Parece inadmissível que um cineasta do porte de Francis Ford Coppola permaneça dez anos sem filmar. Afinal, o diretor da trilogia O PODEROSO CHEFÃO, A CONVERSAÇÃO, APOCALYPSE NOW e tantos outros filmes marcantes do cinema americano contemporâneo se afastou da direção durante a última década com o intuito declarado de se reinventar, de deixar de ser “um diretor profissional para ser um diretor amador”, nas palavras do próprio. Pois Coppola retorna à função no ano passado, com o independente YOUTH WITHOUT YOUTH, pondo fim a esta aposentadoria prematura e auto-imposta. O novo filme ainda aguarda estréia em telas brasileiras, mas o lançamento em DVD da edição especial de O HOMEM QUE FAZIA CHOVER (THE RAINMAKER, EUA, 1997, Paramount), o último filme de Coppola até então, ajuda a esclarecer as razões por trás desse afastamento do cineasta da cadeira de diretor.

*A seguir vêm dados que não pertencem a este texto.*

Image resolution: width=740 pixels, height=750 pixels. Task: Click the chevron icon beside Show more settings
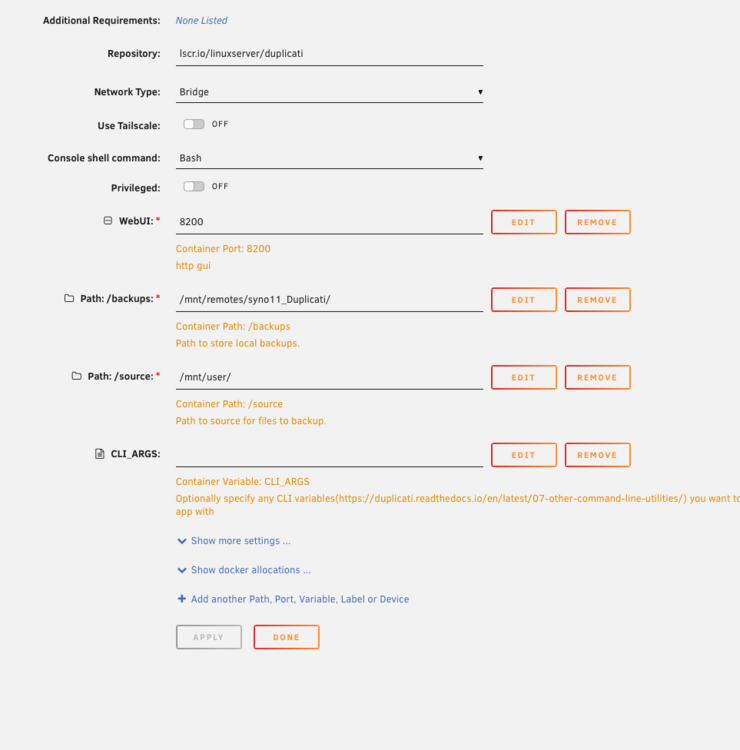tap(182, 541)
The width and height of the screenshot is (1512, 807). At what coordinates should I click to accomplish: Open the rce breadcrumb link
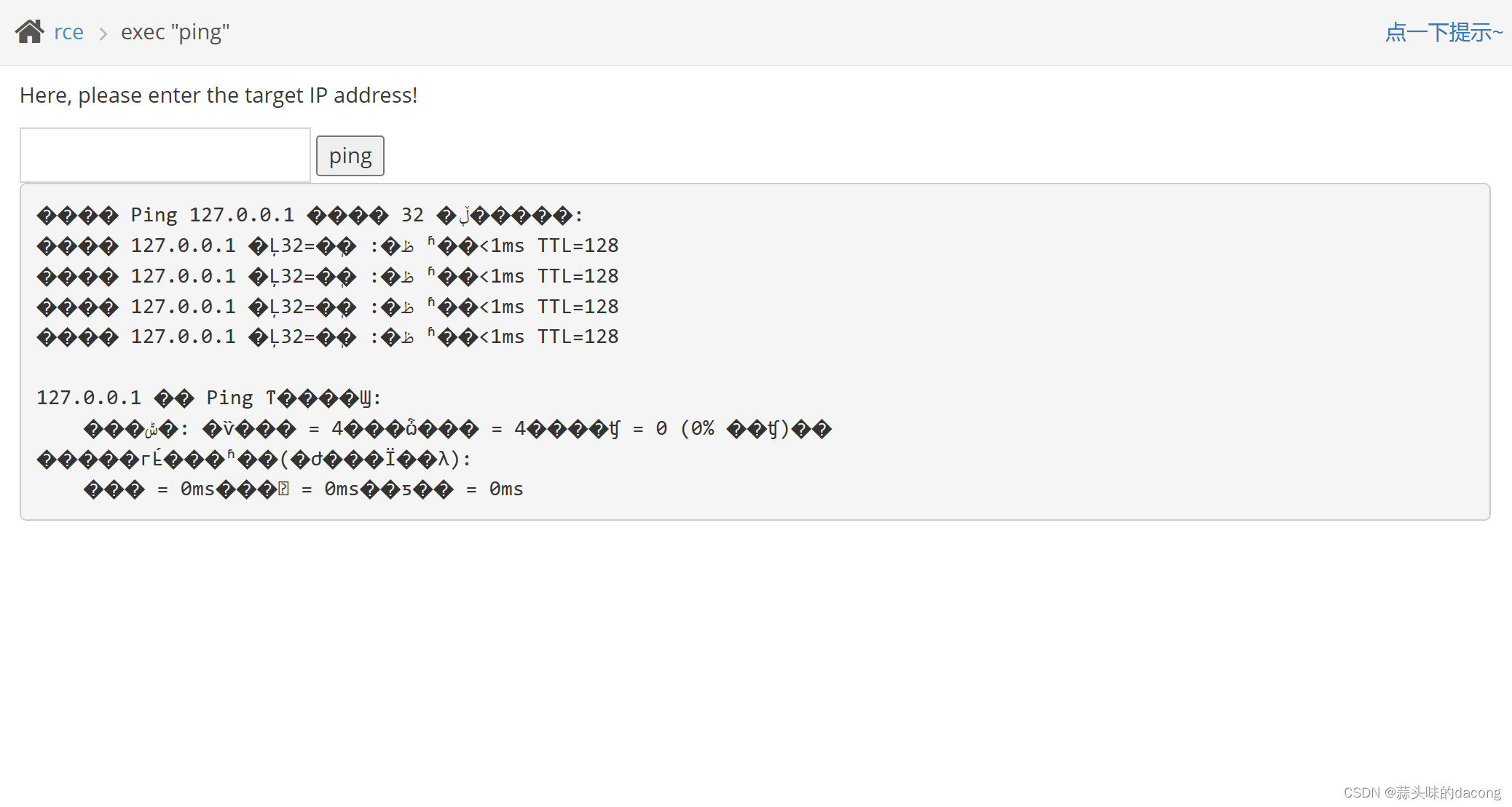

O HOMEM QUE FAZIA CHOVER fala sobre a luta de um jovem e idealista advogado (Matt Damon) contra uma gigantesca companhia de seguros, que se recusou a cobrir os custos do tratamento de um doente terminal. Trata-se de uma adaptação do romance homônimo de John Grisham, autor celebrado por Hollywood nos anos 90, graças a sua fácil comunicação com o público estabelecida através de suas tramas jurídicas. Da obra do autor saíram filmes de sucesso como O DOSSIÊ PELICANO, O CLIENTE e TEMPO DE MATAR. Coppola foi fisgado ao ler O HOMEM QUE FAZIA CHOVER durante uma viagem de avião, principalmente graças aos personagens coloridos e exóticos. Realmente, são eles os grandes atrativos da adaptação, do advogado gângster vivido por Mickey Rourke, em um de seus muitos comebacks que anteciparam seu atual sucesso em Veneza com THE WRESTLER, à velhinha que dá abrigo ao protagonista, interpretada pela veterana Teresa Wright, de clássicos como OS MELHORES ANOS DE NOSSAS VIDAS, ROSA DE ESPERANÇA e DOMINADOS PELO TERROR. De resto, é um filme até convencional, dirigido e escrito com competência, mas sem brilho, como se o realizador estivesse realmente cansado das engrenagens da indústria.
De todos seus colegas de geração (Spielberg, Lucas, De Palma, Scorsese), Coppola foi o que mais radicalmente transitou entre filmes profundamente pessoais (O FUNDO DO CORAÇÃO, APOCALYPSE NOW, A CONVERSAÇÃO) e projetos de estúdio (PEGGY SUE - SEU PASSADO À ESPERA, JACK). O HOMEM QUE FAZIA CHOVER pertence claramente ao último grupo, mas sem a genialidade que o cineasta conseguiu inserir em outros filmes de encomenda, como o próprio O PODEROSO CHEFÃO e DRÁCULA DE BRAM STOKER. Talvez aí já se fizesse sentir a necessidade de se reinventar. Nos dez anos que passou ausente, Coppola investiu em sua vinícola e em lucrativas produções de horror como A LENDA DO CAVALEIRO SEM CABEÇA e a série OLHOS FAMINTOS. O objetivo sempre foi obter independência financeira para tocar seus próprios projetos, como o abandonado MEGALOPOLIS, para o qual chegou até a procurar locações no Brasil, e o já citado YOUTH WITHOUT YOUTH. Nos extras que acompanham a edição especial de O HOMEM QUE FAZIA CHOVER (todos legendados com exceção dos comentários em áudio), Coppola discorre sobre seu método de direção, como ensaiar exaustivamente antes do início das filmagens, permitindo com que os atores colaborem com improvisações que são posteriormente incorporadas ao roteiro. É provável que este método não tenha encontrado facilmente seu espaço dentro de uma indústria apressada como a hollywoodiana, ou que simplesmente Coppola tenha perdido interesse nas histórias geradas por esta indústria. Em todo caso, que esta ausência não se faça sentir novamente.